Quote:
Originally Posted by GRABA
Małgoś, masz wielką wiedzę i widać, że starasz się pokazać w czym ludzie nie mają racji. Ale sposób w jaki to robisz powoduje, tylko ciąg dalszy burzy - rozumiesz i potem ludzie między sobą się wykłócają, a w efekcie końcowym jest tak, że i tak obrywa jedna osoba - bez sensu trochę
Małymi kroczkami pokazuj nam, gdzie się mylimy (tu elaboraty nie potrzebne), przecież nie wszyscy jesteśmy tacy jak Ty (nie mamy takiej wiedzy) i trzeba nas "uświadamiać" chyba dla dobra rasy, nie?
|
Graba, to po prostu frustracja... CIAGLE jest to samo... ktos przyjdzie, cos naopowiada i... ucieka... Ja nawet nie mam nic do Puchatka - wiem, ze powtarzala jedynie to co uslyszala... Wiem, ze osoba, ktora to rozpowiada gra "guru" i jesli ktos nie siedzi w rasie to moze sie na to zlapac... I to nie wina Puchatka, ze uwierzyla "specowi"...
Wiem tez, co sie mowi, bo wiesz jak jest w tej rasie... informacje kraza...

Ale niestety takich klamstw jest coraz wiecej, bo nasi "guru" sa plodni jesli chodzi o takie "rewelacje"... Kiedys byly to jedynie "szpileczki", a teraz ida kompletne bzdury i klamstwa...

-=-=-=-=-

» **Polecenia**:
1 > Czy według wpisu z forum to wina Puchatka, że uwierzyła „specowi”?
2 > Dopisz dalszy ciąg wpisu z forum, zaczynając zaraz po jego ostatnim zdaniu.

» **Dane**:

-=-=-=-=-

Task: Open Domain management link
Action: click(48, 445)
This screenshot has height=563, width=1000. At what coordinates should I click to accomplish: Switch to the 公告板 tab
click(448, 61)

-=-=-=-=-

» **Odpowiedzi**:
1 > Nie, to nie wina Puchatka, że uwierzyła „specowi”.

2 >
I co z tego wychodzi....?
Mielismy w Polsce miot, gdzie wlascicielka przyznala sie do pokrycia suki z dysplazja. Wiesz kto najwiecej o niej obecnie mowi? Nie, nie ci "zdrowi". Najbardziej czepia sie jeden wlasciciel uzywajacy reproduktora po suce z dysplazja (HD-D) i drugi majacy potomka dwoch dysplatycznych psow. Roznica taka, ze ich zle wyniki sa ukryte, a psy lansuja jako super-zdrowe, a ona smiala sie przyznac...
Mielismy przypadek, gdzie milutka osobka pomagala znalezc ROSLEGO przyszlego reprodutora. Nie wsrod naszych hodowcow, bo tu sa psy 'male'. Co im wcisnela? Potomka niewystawianej mikro-suki, ktora po naciagnieciu bedzie miala moze 55cm (to nie pomylka - na serio chodzi o 55cm, a nie 65cm). Przekonala ich aby nie brali szczaniaka po NORMALNYCH rodzicach, ale wcisnela takiego po mikrusie (mowiac, ze pochodzi z hodowli duzych psow)... Naklamala im w zywe oczy tylko aby zrobic na zlosc.. No chybe, ze rzeczywiscie chodzi o likwidacje konkurencji dla jej reproduktorka.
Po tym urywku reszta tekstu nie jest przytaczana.